A 10-year-old Boy with Microscopic Hematuria and Renal Biopsy Findings Mimicking Fabry Disease
Article information
Abstract
Fabry disease is an X-linked lysosomal storage disorder caused by a deficiency of the enzyme α-galactosidase A, resulting in the accumulation of glycosphingolipids within the lysosomes of various cell types. It has a wide spectrum of clinical phenotypes, and renal failure is a serious complication. Fabry disease is confirmed either by measurement of α-galactosidase A activity or by genetic testing for GLA mutations. Renal biopsy findings on light microscopy, specifically enlarged podocytes with foamy cytoplasm, and osmiophilic inclusion bodies in the cytoplasm in all types of renal cells on electron microscopy, are characteristic of this disease. The predominant differential diagnosis is iatrogenic phospholipidosis in association with certain drugs that can cause cellular injuries indistinguishable from Fabry disease. Here, we report the case of a 10-year-old boy with microscopic hematuria who underwent a renal biopsy that showed morphological findings consistent with Fabry disease, although the patient had neither a GLA mutation nor a history of drug consumption. Six years later, spontaneous regression of this renal pathology was observed in a second renal biopsy examination.
Introduction
Fabry disease is a very rare X-linked genetic disorder arising from a deficiency in lysosomal α-galactosidase A, which catalyzes the breakdown of glycosphingolipid, especially globotriaosylceramide, which is present in the plasma membrane of most cells [1]. Insufficient enzyme activity results in the accumulation of globotriaosylceramide within the lysosomes of many cell types. Male patients are typically affected by corneal dystrophy, cutaneous involvement, neurologic abnormalities, and cardiovascular and renal diseases [2]. Atypical Fabry disease presents with oligosymptomatic manifestations, which are restricted to the heart and/or kidneys [3,4]. This X-linked disease is completely expressed in hemizygous males as a loss of α-galactosidase A, which is a definitive criterion for diagnosis. However, the clinical presentation is quite variable. Most female heterozygotes are considerably affected. However, unlike the typical descriptions, they show variable levels of enzyme activity, with a broader range of clinical symptoms [5,6]. Renal biopsy may be helpful in the diagnosis of Fabry disease, as intracellular vacuolization caused by intracellular lipid inclusions is noted in many cells, especially podocytes. Although unique intracellular osmiophilic structures, such as myeloid figures or zebra bodies, are highly characteristic of this disease, similar structures are detected in silicon nephropathy and iatrogenic phospholipidosis induced by various drugs, including amiodarone, chloroquine, and hydroxychloroquine [2,7-9]. Here, we report the case of a 10-year-old boy with hematuria who underwent a renal biopsy that showed the characteristic morphology of Fabry disease, even though the clinical findings were not consistent with this diagnosis.
Case report
A10.8-year-old boy presented with microscopic hematuria in a pediatric nephrology department. The microscopic hematuria was detected 3 years prior to this visit during a school urinary screening; however, the boy did not show any symptoms or signs. On admission, he was 150.1 cm tall (90-95th percentile) and weighed 42.0 kg (75-90th percentile). His blood pressure was 128/80 mmHg, and no specific findings were observed during systemic review and physical examination. He had neither a familial history of renal disease nor a history of medication use. Urine analysis yielded the following results: RBC, 10-30/HPF; protein -; occult blood, ++250; protein-to-creatinine ratio, 0.07; and calcium-to-creatinine ratio, 0.10. Renal function test results were normal (BUN/Cr, 13/0.86 mg/dL and eGFR, 155 mL/min).CBC, serum electrolytes, and blood biochemistry showed no abnormal findings. He was followed-up regularly for 3 years and was not prescribed any medication.

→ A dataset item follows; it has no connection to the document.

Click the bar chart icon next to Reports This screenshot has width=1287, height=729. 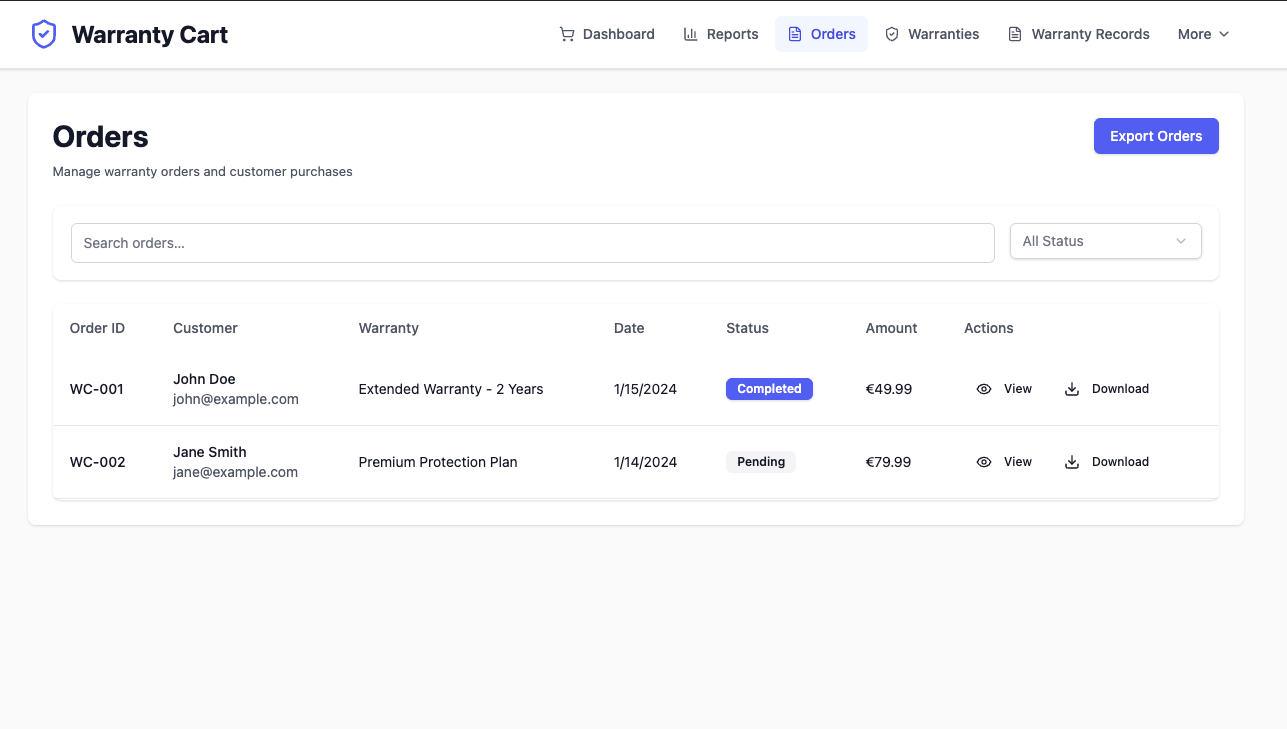[689, 33]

Renal biopsy was performed 3 years after the first visit. He still had microscopic hematuria without any other symptoms or signs. Based on the renal histologic findings, which suggested Fabry disease, α-galactosidase enzyme activity was measured. Enzymatic activity was in the normal range (normal range: 40-85 nmol/h/mg) for both the patient (41 nmol/h/mg) and his mother (45 nmol/h/mg). No mutation in the GLAgene was found. Criteria indicative of Fabry disease, such as acroparesthesia, angiokeratoma, sweating abnormalities, eye problems, stroke, and left ventricular hypertrophy, were not detected at follow-up.

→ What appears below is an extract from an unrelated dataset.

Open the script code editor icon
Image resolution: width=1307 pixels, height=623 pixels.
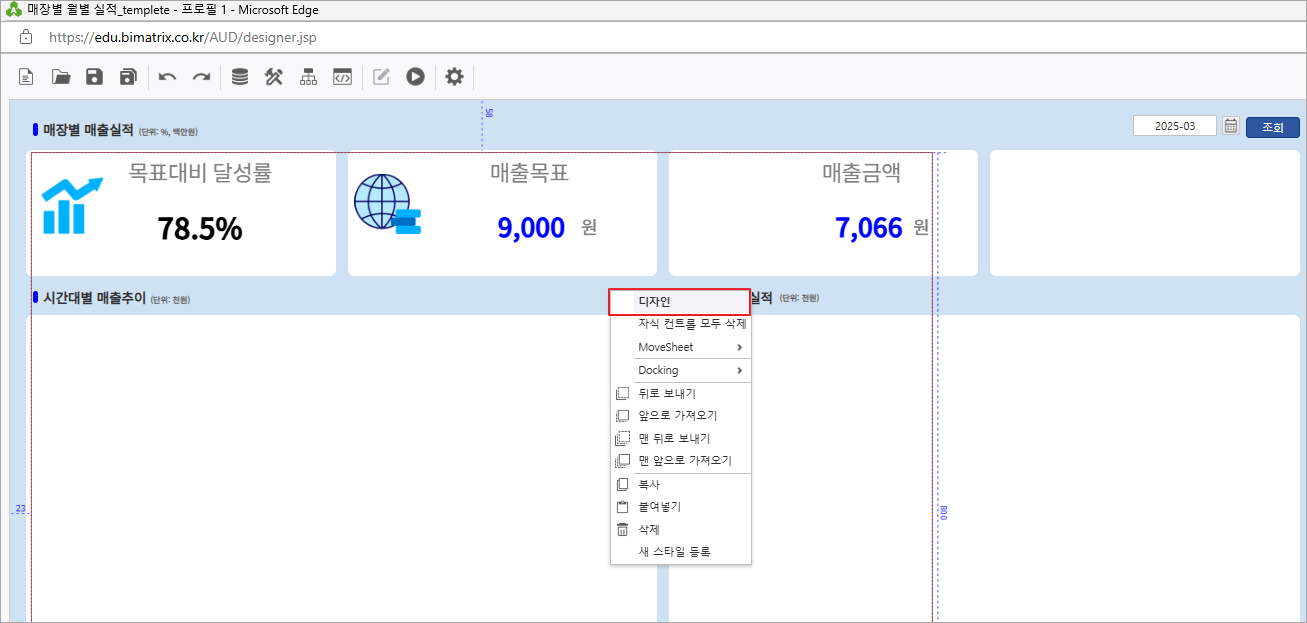[x=342, y=77]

A second renal biopsy was performed when he was 16 years old. He still had microscopic hematuria. No other abnormal symptoms were observed, and he showed normal α-galactosidase enzyme activity (50.8 nmol/h/mg).
Renal biopsy
Two cores of renal cortex and medulla were obtained in the first renal biopsy, and 10 glomeruli were observed under light microscopy in paraffin-embedded sections. The glomeruli were normocellular and normal in size. The mesangium was not expanded. The visceral epithelial cells in one glomerulus had plump, vacuolated cytoplasm in 3 out of 10 glomeruli and one or two podocytes were showing this zebra body in one glomerulus (Fig. 1); however, the other glomeruli were unremarkable. The glomerular basement membrane was not thickened. The tubules and interstitium were well preserved, and none of the cells had vacuolar cytoplasm. The blood vessels showed no evidence of sclerosis or vasculitis. Immunofluorescence staining for immunoglobulin (Ig)G, IgA, IgM, complement (C)3, C4,and fibrinogen were negative.

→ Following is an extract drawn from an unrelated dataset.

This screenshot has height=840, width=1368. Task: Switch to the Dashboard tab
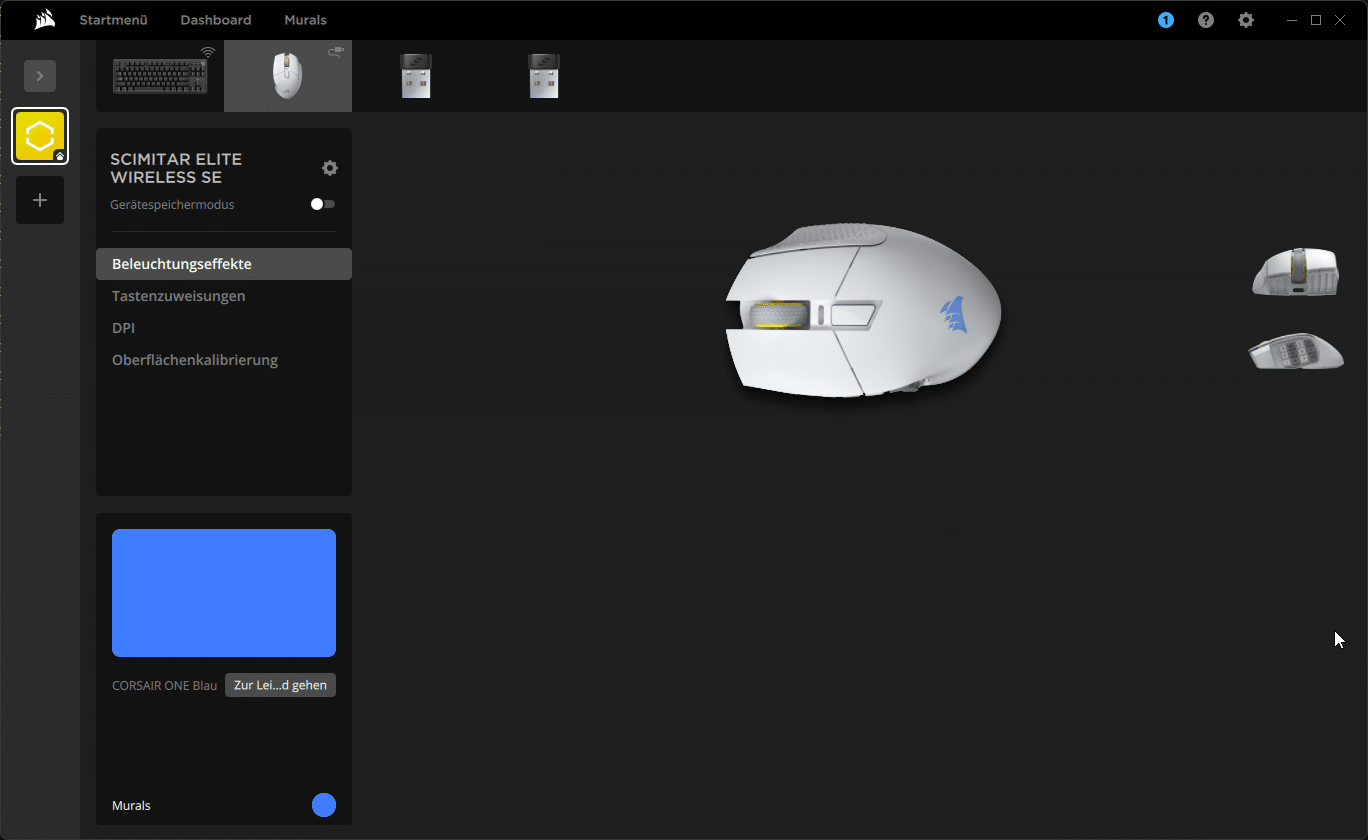pos(216,20)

In the ultrastructural examination, we observed that the podocytes contained prominent membrane-bound, electron-dense bodies showing a multilamellar appearance, characteristic of myelin figures or zebra bodies (Fig. 2A and B). The curvilinear bodies were not detected. The glomerular basement membrane was of normal thickness, and the foot processes showed focal effacement. No immune-type electron-dense deposits were noted.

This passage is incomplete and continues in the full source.